Lucrecia Martel privilégie la qualité à la quantité et sait qu’elle ne doit pas craindre de faire attendre ses admirateurs. Après trois longs-métrages ayant transité par les plus grands festivals internationaux, l’icône du renouveau du cinéma argentin faisait un retour remarqué en 2017 - soit après neuf années d’absence - avec le somptueux et décalé Zama. Fidèle à elle-même, l’ambassadrice d’un cinéma libre et indépendant livre un film existentialiste d’une grande force visuelle et symbolique, au rythme (très) lent et à l’intrigue secondaire. Le personnage principal n’y est plus une femme blanche issue de la classe moyenne, oppressée par une Argentine post-coloniale dont elle incarne dramatiquement les dysfonctionnements (La ciénaga, La Sainte Fille et La Femme sans tête), mais le principe reste le même. À la fin du XVIIIe siècle, Don Diego de Zama, fonctionnaire de la Couronne espagnole, vexé dans son orgueil et lassé d’attendre la lettre censée le délivrer de sa mission au Paraguay colonial, perd patience. Commence alors pour lui une tragique descente aux enfers.

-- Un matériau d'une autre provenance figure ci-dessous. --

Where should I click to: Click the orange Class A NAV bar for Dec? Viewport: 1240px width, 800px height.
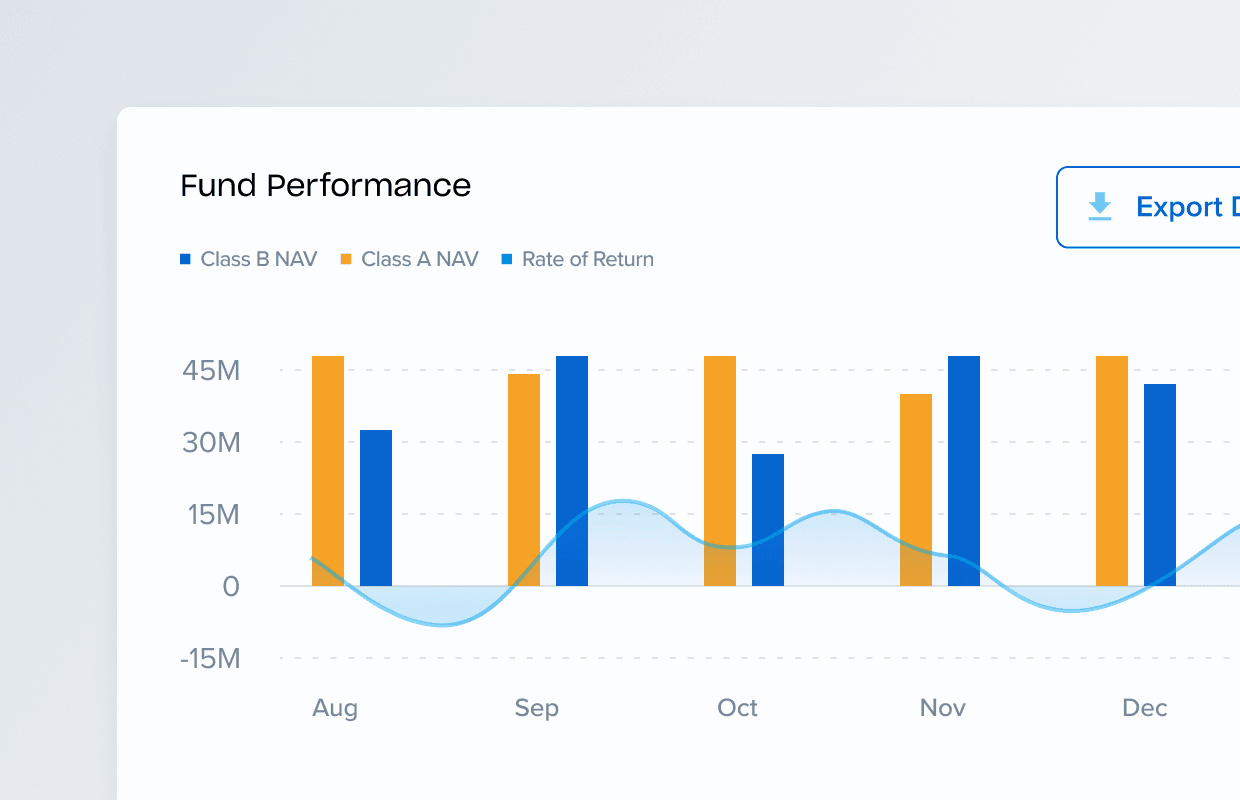[x=1112, y=470]
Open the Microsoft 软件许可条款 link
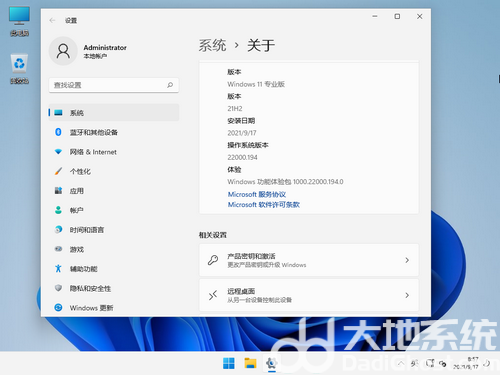 click(264, 205)
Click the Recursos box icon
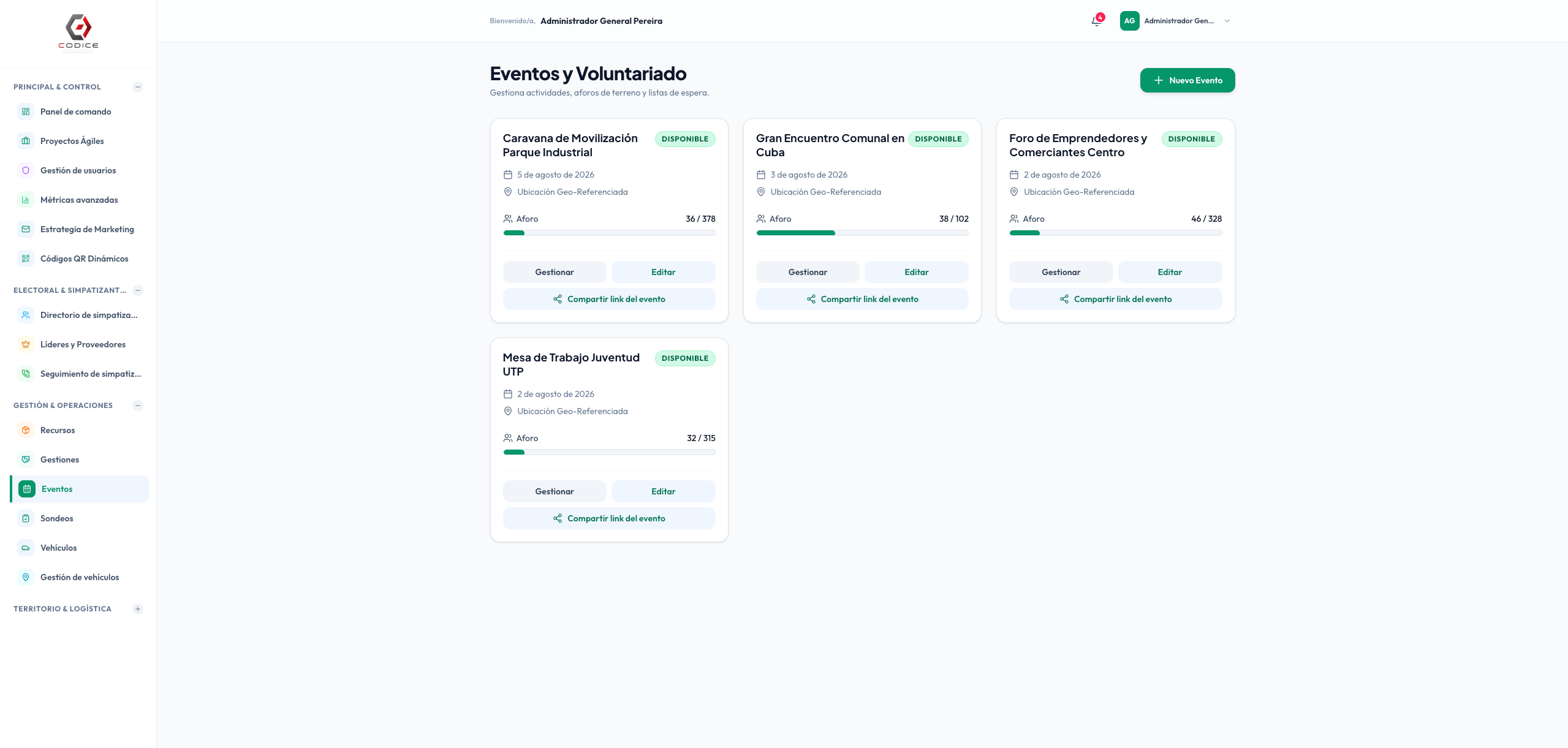The width and height of the screenshot is (1568, 748). (x=26, y=430)
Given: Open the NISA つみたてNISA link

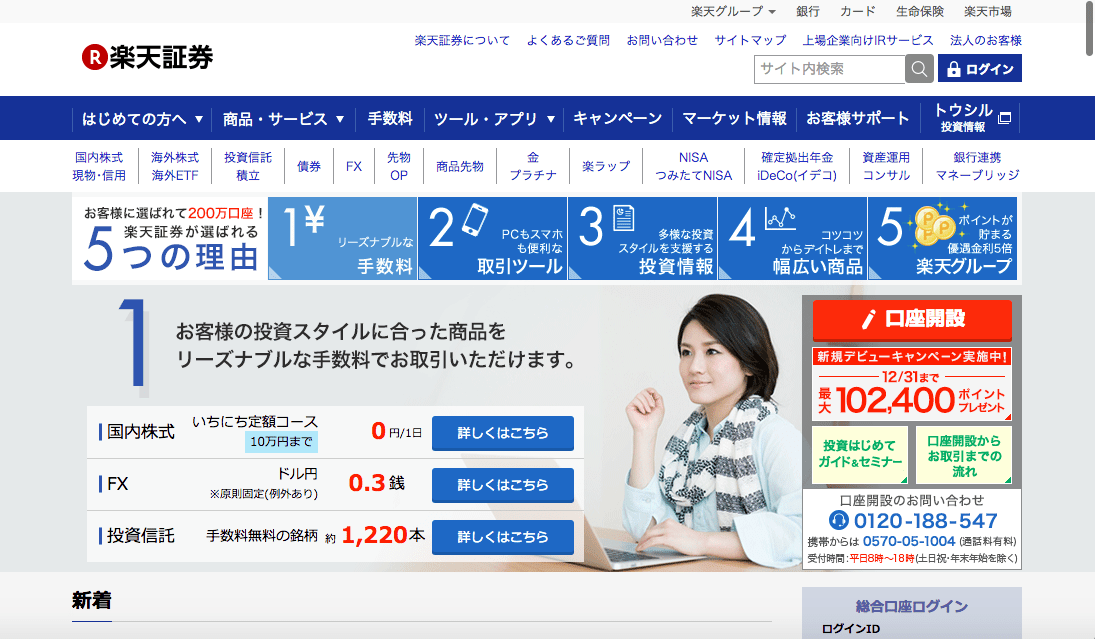Looking at the screenshot, I should [692, 166].
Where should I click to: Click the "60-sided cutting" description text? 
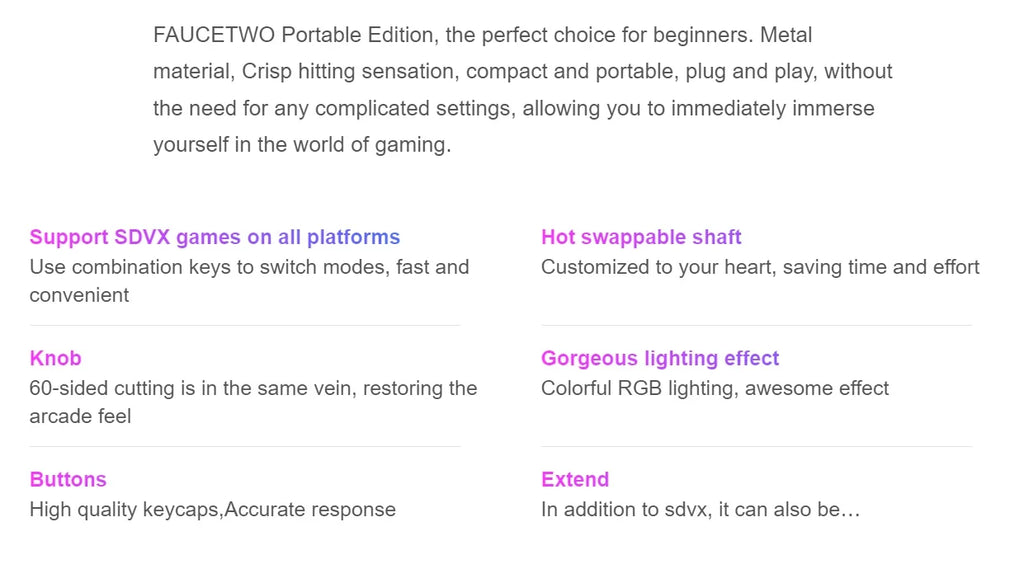[253, 388]
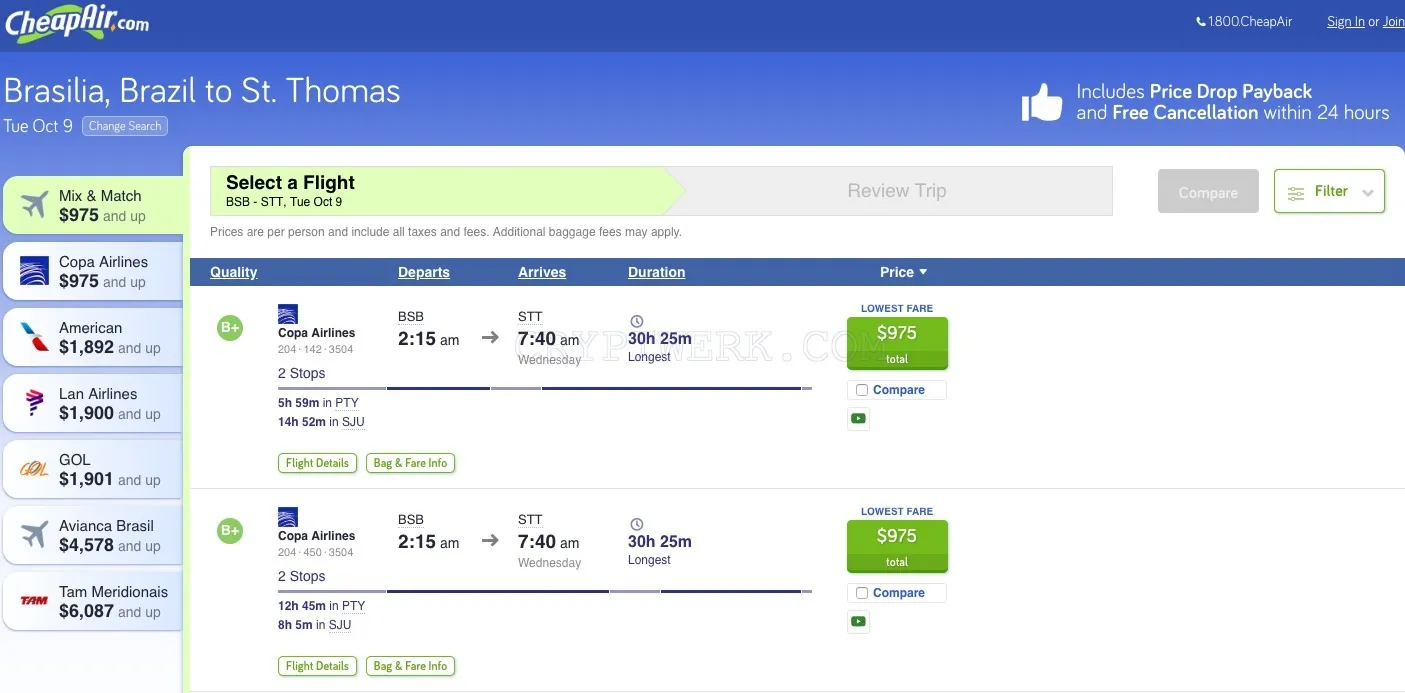The image size is (1405, 693).
Task: Open the video icon under the first flight
Action: click(x=858, y=419)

Vos films précédents, comme La Femme sans tête (2008) qui connaîtra sa première belge à Bozar, dénonçaient l’héritage colonial des relations sociales en Argentine et plus généralement en Amérique latine. Avec Zama, cherchiez-vous à retourner dans le passé, à la source du problème ?
Lucrecia Martel: Je ne me situe pas dans la dénonciation, je cherche à distordre la perception, à montrer quelque chose qu’on ne voit pas. La dénonciation est réservée aux délits déjà pénalisés. Les manquements d’une société, comme la tradition et ses infamies, ne sont pas reconnus comme des délits et restent donc impunis. C’est précisément ces points-là sur lesquels je me penche dans mon cinéma.
Vous avez grandi dans cette société, quand avez-vous pris conscience de sa nature hiérarchique et conservatrice ?
Martel: Nous avons tous grandi dans des sociétés conservatrices et hiérarchiques, tout simplement parce que c’est le propre d’une société. Visiblement, la première impulsion d’une société organisée est de s’opposer au changement. La raison de cette absurdité est, en réalité, évidente : une partie de la société se porte bien au détriment de l’autre. La tradition est un conte mesquin, inventé par des gens mesquins. Comme tout le monde, je m’en suis rapidement rendu compte. Donc, pour survivre, j’ai, comme la majorité des gens, commencé à m’inventer si pas un monde, en tout cas une façon d’espionner le monde.
Le poisson rejeté par la rivière, évoqué très symboliquement par un indigène au début de Zama, fait référence au personnage principal, mais peut-on y voir une métaphore plus globale d’un certain dysfonctionnement sociétal voire d’une certaine absurdité de la vie qui se reflète dans vos films ?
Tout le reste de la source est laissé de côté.